## What needs to be done
Records follow. Pull out every line that contains "label".
Material provided section start
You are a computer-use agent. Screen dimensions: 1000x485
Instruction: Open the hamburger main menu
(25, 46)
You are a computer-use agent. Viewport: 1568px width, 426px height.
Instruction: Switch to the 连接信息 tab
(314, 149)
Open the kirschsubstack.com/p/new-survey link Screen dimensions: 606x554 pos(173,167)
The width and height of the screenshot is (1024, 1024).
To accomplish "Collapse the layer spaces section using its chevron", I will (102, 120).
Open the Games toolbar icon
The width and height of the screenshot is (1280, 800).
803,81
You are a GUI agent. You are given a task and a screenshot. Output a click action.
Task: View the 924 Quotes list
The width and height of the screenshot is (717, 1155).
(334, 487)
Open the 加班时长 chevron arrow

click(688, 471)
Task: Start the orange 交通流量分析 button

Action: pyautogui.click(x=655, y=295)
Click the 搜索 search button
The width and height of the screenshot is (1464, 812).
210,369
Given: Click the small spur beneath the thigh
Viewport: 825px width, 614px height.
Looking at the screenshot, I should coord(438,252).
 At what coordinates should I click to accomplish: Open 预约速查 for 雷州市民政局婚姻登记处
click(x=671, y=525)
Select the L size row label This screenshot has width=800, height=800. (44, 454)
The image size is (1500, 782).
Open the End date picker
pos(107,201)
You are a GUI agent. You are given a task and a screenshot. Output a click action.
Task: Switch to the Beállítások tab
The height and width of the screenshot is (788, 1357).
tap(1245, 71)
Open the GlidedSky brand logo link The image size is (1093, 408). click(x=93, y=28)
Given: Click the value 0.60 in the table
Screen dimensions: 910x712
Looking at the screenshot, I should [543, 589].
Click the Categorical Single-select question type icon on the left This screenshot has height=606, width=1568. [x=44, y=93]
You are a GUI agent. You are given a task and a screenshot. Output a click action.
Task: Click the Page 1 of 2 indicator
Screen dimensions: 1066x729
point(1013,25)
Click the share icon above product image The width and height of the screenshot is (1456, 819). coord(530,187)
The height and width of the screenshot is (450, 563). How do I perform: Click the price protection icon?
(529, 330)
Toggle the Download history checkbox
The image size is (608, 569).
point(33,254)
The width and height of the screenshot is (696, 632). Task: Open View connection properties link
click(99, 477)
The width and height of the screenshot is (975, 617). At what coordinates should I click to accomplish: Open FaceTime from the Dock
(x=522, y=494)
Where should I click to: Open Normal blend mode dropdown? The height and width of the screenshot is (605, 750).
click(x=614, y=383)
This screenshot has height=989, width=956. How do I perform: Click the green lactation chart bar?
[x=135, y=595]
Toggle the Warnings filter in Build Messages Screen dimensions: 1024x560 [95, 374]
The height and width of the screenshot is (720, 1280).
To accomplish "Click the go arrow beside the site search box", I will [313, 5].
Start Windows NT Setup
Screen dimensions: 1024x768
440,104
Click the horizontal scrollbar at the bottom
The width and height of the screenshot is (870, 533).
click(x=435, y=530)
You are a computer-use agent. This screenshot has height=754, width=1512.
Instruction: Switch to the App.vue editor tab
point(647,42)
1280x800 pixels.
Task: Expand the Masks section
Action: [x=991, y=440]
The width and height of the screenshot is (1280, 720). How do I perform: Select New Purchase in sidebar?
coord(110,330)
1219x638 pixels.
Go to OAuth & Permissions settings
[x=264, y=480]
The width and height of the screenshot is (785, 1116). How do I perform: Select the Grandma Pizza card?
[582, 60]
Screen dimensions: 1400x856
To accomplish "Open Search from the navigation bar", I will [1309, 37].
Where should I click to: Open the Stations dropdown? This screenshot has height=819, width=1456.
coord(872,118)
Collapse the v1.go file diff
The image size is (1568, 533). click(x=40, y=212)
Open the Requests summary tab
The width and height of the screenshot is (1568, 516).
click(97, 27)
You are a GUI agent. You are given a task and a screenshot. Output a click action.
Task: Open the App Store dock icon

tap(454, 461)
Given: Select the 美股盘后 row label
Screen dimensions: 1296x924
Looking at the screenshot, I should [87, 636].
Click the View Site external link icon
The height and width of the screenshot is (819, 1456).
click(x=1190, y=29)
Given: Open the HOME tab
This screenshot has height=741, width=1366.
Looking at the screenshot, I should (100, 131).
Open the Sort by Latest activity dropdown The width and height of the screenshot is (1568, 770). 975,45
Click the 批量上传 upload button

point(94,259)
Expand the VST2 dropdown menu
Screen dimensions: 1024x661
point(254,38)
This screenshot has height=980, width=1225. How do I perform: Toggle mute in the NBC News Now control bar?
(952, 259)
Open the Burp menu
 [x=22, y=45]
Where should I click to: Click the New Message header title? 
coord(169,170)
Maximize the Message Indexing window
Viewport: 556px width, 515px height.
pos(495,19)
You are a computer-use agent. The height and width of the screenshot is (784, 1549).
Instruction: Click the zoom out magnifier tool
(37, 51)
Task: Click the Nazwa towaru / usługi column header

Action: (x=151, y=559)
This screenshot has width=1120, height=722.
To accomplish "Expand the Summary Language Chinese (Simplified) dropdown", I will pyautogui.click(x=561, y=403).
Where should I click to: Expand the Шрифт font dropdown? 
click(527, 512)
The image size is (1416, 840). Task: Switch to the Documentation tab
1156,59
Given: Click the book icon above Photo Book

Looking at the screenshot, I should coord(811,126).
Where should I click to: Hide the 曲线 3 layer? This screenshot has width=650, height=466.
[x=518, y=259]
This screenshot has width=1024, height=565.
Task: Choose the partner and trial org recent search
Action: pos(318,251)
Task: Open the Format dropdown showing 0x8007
Material provided section end
## Task output
Select the L size row label This screenshot has width=800, height=800. (44, 454)
Given: Select the 美股盘后 row label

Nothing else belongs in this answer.